The Wyoming Department of Health is warning residents of Wyoming and the Oil City, that there are risks involved with baby poultry. Baby chicks may look fluffy and cute, but they do come with the responsibility of safe handling.
“It’s the time of year when many Wyoming residents may be making plans to purchase baby poultry for their farming operations or for backyard flocks,” said Tiffany Lupcho, a WDH epidemiologist. “Although these birds appear healthy and clean, they can carry harmful germs.”

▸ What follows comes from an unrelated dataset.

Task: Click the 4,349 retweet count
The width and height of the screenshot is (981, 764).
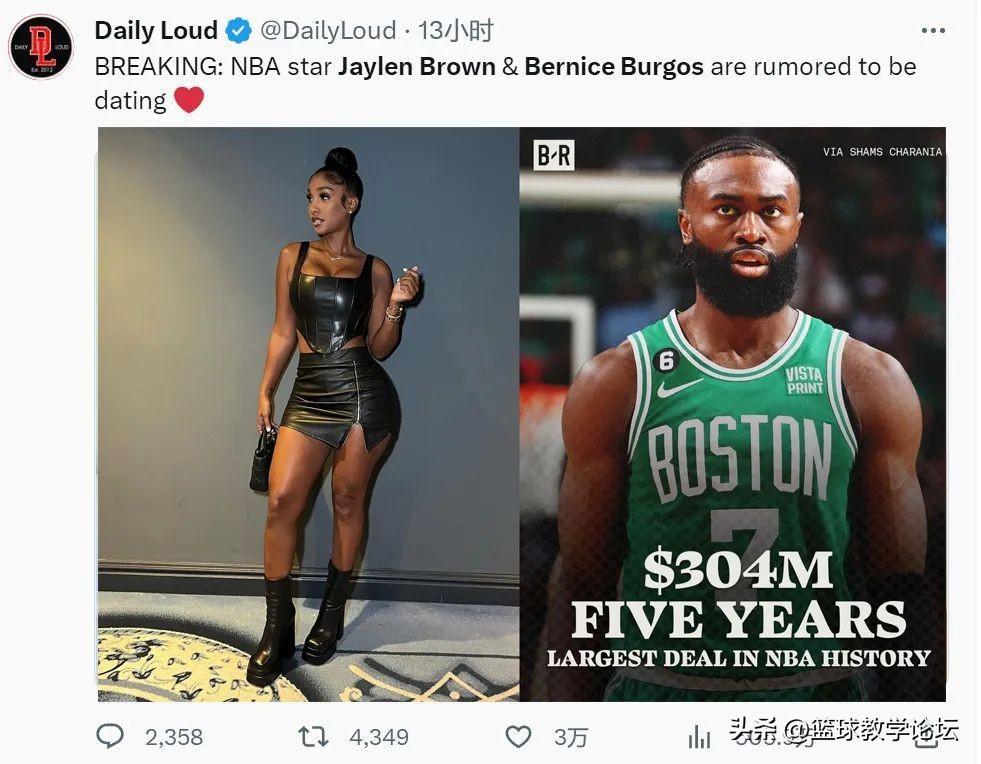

The WDH cites the bacteria salmonella is one associated with animals, including baby birds, that can cause diarrhea, fever, stomach cramps and other severe symptoms in humans. Young children, the elderly, pregnant women, and those with a weakened immune system are at an increased risk of developing severe symptoms.
Wyoming regularly has cases of Salmonellosis reported in humans from contact with live poultry. Many of these cases are often part of larger, multistate outbreaks involving contact with baby chicks. According to the Centers for Disease Control and Prevention (CDC), over the past several years the number of outbreaks of Salmonella from baby poultry has been increasing.
“Baby birds are soft and cute so many people want to touch, hold, or even snuggle with them,” said. “Unfortunately, this behavior can be risky because baby birds can have germs on their body and in their droppings.”
Lupcho said germs can also be found in bird cages and coops. “If someone puts their hands in or near their mouth after handling birds or touching a bird environment, they can become infected, leading to illness,” she said.
“Pet ownership is extremely rewarding and there are many great benefits from having a backyard flock of chickens or larger operation,” Lupcho said. “We want people to be aware of the risks so they can protect themselves and their families.”
Recommended steps to reduce health risks associated with live birds include:
- Children younger than 5 years of age, elderly persons or people with weak immune systems shouldn’t handle or touch chicks or other live poultry.
- After touching live poultry or anything in the area where they are found, wash hands thoroughly with soap and water. If soap and water aren’t available, use hand sanitizer.
- Don’t let live poultry inside the house, in bathrooms or in areas where food or drink is prepared, served or stored.
- Don’t eat or drink around live poultry, touch them with the mouth or hold closely to the face.
- Clean equipment or materials used in caring for live poultry outside the house, such as cages or feed or water containers.